What is Blockchain Technology
Blockchain is a technology for recording information in a way that makes it almost impossible to change or hack. Blockchain is a type of database that stores its data in blocks that are chained together. The storage is referred to as a digital ledger.
Each block contains a cryptographic hash of the previous block, a timestamp, and transaction data.
Key Elements of Blockchain
Blockchain is a type of Distributed Ledger Technology (DLT).
- Distributed ledger
- Immutable records
- Smart contracts
Smart contracts are an integral part of blockchain technology. They are build to execute transactions and record information onto the ledger without human intervention.
Benefits of Blockchain
- Greater trust
- Greater security
- More efficiencies
Types of Blockchain Networks
- Public blockchain networks
- Private blockchain networks
- Permissioned blockchain networks
- Consortium blockchains
How Blockchain Works
Each transaction that occurs is recorded as a “block” of data. The data block can record any information you want (e.g. who, what, when, where, how much, or some condition such as the temperature, shape, or size).
Each block is connected to the ones before and after it. The blocks form a chain and together they prevent being altered or a block being inserted between two existing blocks. Each block confirms the exact time of a new block and the sequence of transactions.

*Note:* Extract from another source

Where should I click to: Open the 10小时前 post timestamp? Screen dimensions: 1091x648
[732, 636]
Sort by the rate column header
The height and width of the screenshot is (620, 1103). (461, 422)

Transactions are blocked together in an irreversible chain: a blockchain. Each additional block confirms and strengthens the verification of the previous block. This renders the blockchain tamper-evident and very hard to hack.
Who invented Blockchain
Blockchain technology was implemented for the first time when Satoshi Nakamoto invented Bitcoin. The first decentralized digital currency based on blockchain was born in 2008.
What’s the Difference Between Bitcoin and Blockchain
Bitcoin is a digital currency that uses blockchain technology as its transaction ledger. Bitcoins can’t be faked, hacked, or double-spent because of Blockchain.

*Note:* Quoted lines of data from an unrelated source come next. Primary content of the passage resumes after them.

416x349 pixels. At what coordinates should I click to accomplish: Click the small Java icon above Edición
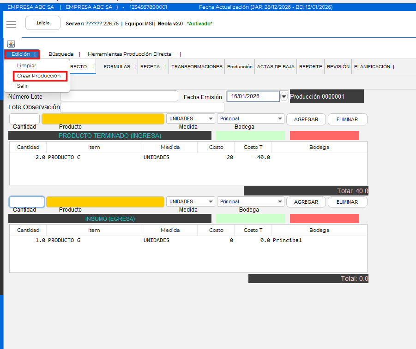(x=11, y=44)
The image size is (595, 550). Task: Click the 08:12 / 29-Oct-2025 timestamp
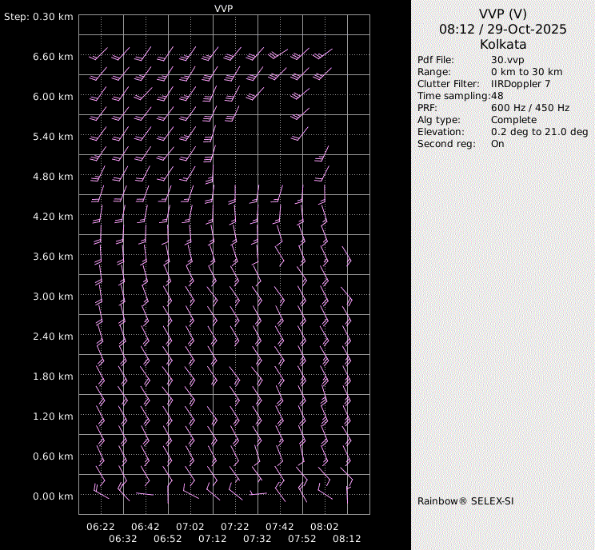[x=502, y=29]
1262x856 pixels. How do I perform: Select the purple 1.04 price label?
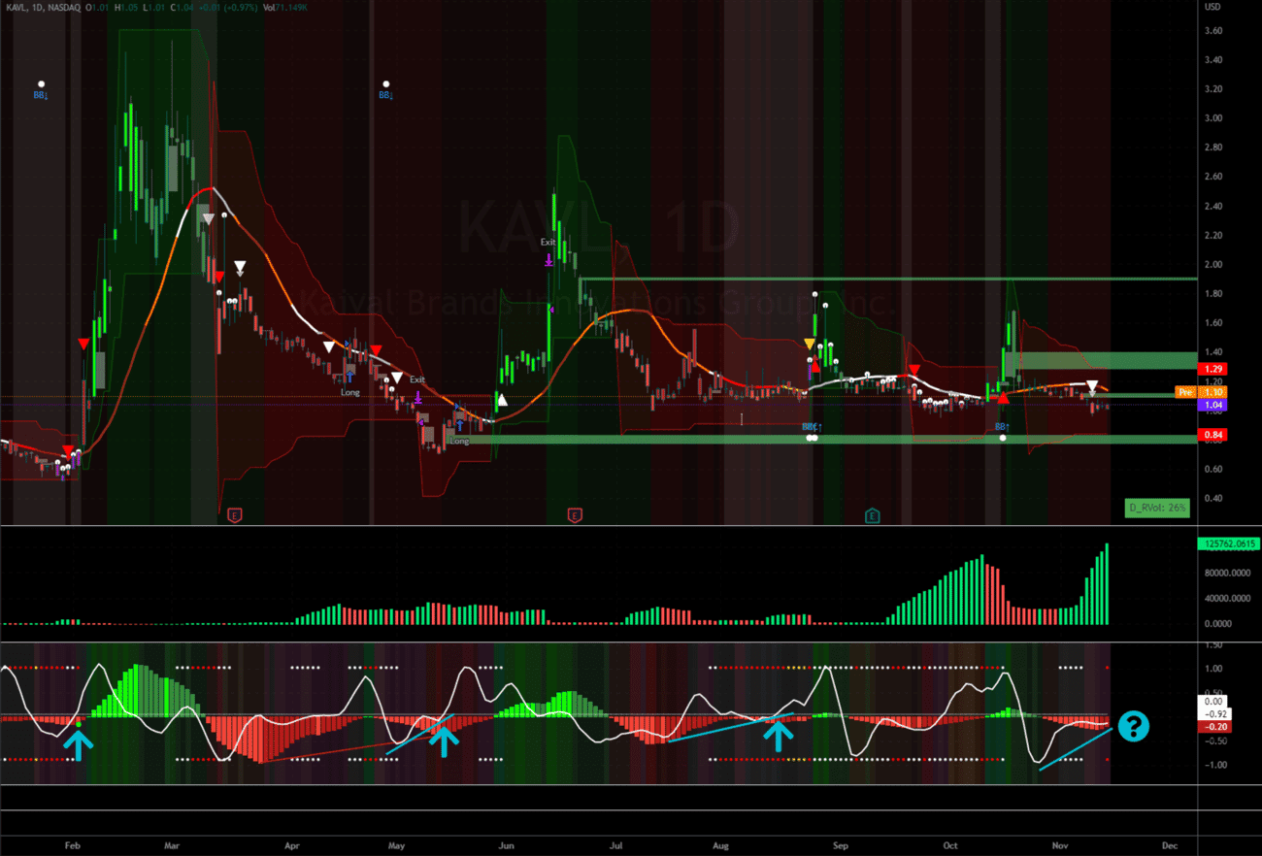[x=1214, y=405]
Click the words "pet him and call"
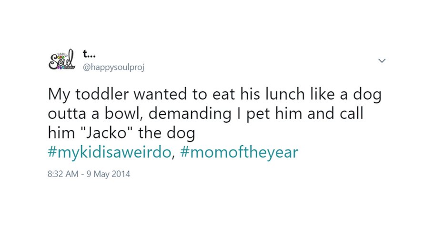Viewport: 424px width, 228px height. (x=305, y=114)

What is Blockchain Good For?
Blockchain is different because nobody is in charge. The technology and people who use it are in fact in charge.
Blockchain is good for providing and delivering information. It provides immediate, shared, and completely transparent information stored on an immutable ledger that can be accessed only by permissioned network members.
A blockchain network can track:
Blockchain Use Cases and Applications
- Tracing fresh seafood
- Improving security in financial services
- Internet of Things
- Supply chain
- Innovation in the oil and gas industry
- Increasing trust in retailer-supplier relationships
Can Blockchain be Hacked?
Decentralized blockchain hacks are very rare, the technology was built to stay strong and resistant against hacking. Hacking blockchain is almost impossible, but it can be hacked with a 51% attack.
What is a 51% attack
A 51% attack refers to a malicious actor (or group acting in concert), controlling over 50% of the total mining power of the blockchain network and disrupting the integrity of the blockchain.
An example of a 51% attack happened in January 2019 on the altcoin Ethereum Classic blockchain.
Is Blockchain the Future?
Blockchain technology has many advantages but it also has some disadvantages too. It works for many cryptocurrencies and for many services in a decentralized economy. But it would be a mistake to implement blockchain in every company.
Blockchain is great for its transparency and decentralization, but on the other hand, the database is very slow and hard to scale.